There is intentional verbosity in check methods.
That verbosity is a feature: explicit checks are easier to audit and safer to modify.

6) Finding Model: Standardized Audit Currency¶

Every check emits a normalized finding object.

Finding(
  check_name="root_guard",
  status=Status.FAIL,
  detail="Gi1/0/48: root guard on uplink must be removed",
  category="data_plane",
  interface="Gi1/0/48",
  remediation="no spanning-tree guard root",
)

Why this design¶

A single schema powers console, HTML, CSV, JSON, and remediation generation.
Reporting layers stay thin because they consume one consistent model.
The remediation field converts detection into immediate action guidance.

7) Direction-Aware Guard Logic (Critical Example)¶

This is a signature implementation detail and a strong example of policy with topology context.

if is_downlink:
  if has_root_guard:
    PASS
  else:
    FAIL("root guard missing", remediation="spanning-tree guard root")
elif is_uplink:
  if has_root_guard:
    FAIL("root guard on uplink", remediation="no spanning-tree guard root")
  else:
    PASS
else:
  if has_root_guard:
    WARN("direction unknown - verify manually")

Why this design¶

Security controls are not binary; they are context-dependent.
The WARN path for unknown direction avoids false certainty.

Operational value¶

Prevents dangerous guidance that would break spanning-tree stability.

8) Native VLAN Validation with Structured-Then-Fallback Logic¶

The trunk native VLAN check attempts structured data first, then falls back to interface config parsing.

**Supplied information**
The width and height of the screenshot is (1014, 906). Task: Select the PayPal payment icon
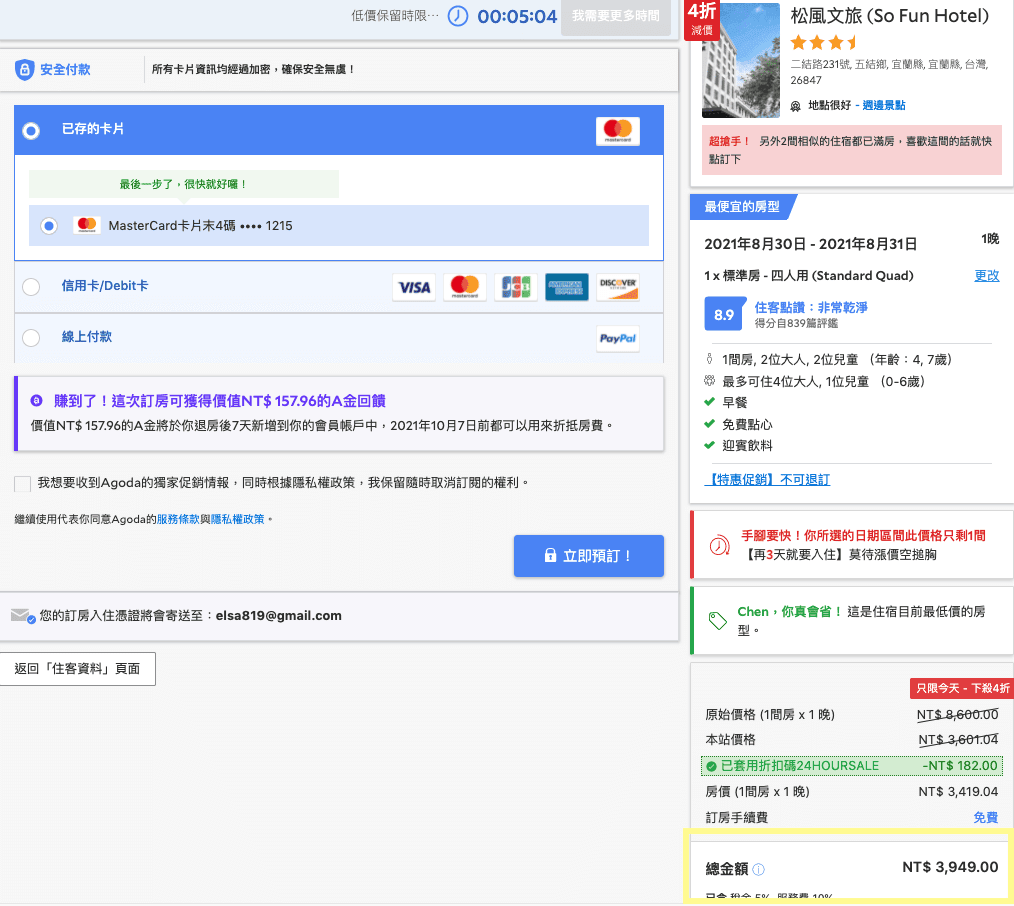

**Problems and tasks**
1. In the text on network audit checks, which output formats and functions does the single finding schema power?
2. Continue the text on network audit checks, starting after its final sentence about the trunk native VLAN check.
The material has no connection to the text on network audit checks.

**Answers in order**
1. It powers console, HTML, CSV, JSON, and remediation generation.

2.
native_vlan = None

if data.switchports:
  native_vlan = data.switchports.get(intf, {}).get("native_vlan")

if native_vlan is None:
  native_vlan = parse_native_vlan_from_interface_lines(pi.config_lines)

if native_vlan is None:
  WARN("native VLAN not determined")
elif native_vlan == expected_native:
  PASS
else:
  FAIL(f"expected {expected_native}, got {native_vlan}")

Why this design¶

Structured parsing gives better fidelity when available.
Fallback logic keeps the check useful in imperfect collection conditions.

Trade-off¶

Fallback parsing is less authoritative, so uncertain states become WARN rather than hard FAIL.

9) Remediation Script Generation Strategy¶

The remediation builder only includes FAIL findings with remediation commands and then organizes commands by scope.

fails = [f for f in findings if f.status == FAIL and f.remediation]

global_cmds, interface_cmds = split_by_scope(fails)

lines = ["configure terminal", "!"]
lines.extend(deduplicate(global_cmds))
lines.extend(render_interface_blocks(interface_cmds))
lines.extend(["end", "write memory", "!"])

Why this design¶

Keeps output practical for engineers during maintenance windows.
Prevents duplicate command spam.
Preserves interface-level context where needed.

Important caution¶

Generated snippets should still pass change control and peer review before deployment in production.

10) Delta Reporting for Continuous Compliance¶

The report layer compares the current JSON with the previous baseline.

baseline = load_baseline(latest_previous_json)
delta = compute_delta(baseline, current_result)
save_delta_report(delta, hostname, output_dir)
print_delta_summary(delta, hostname)

Why this design¶

Compliance is a trend, not a one-time score.
Delta outputs make improvements and regressions visible and measurable.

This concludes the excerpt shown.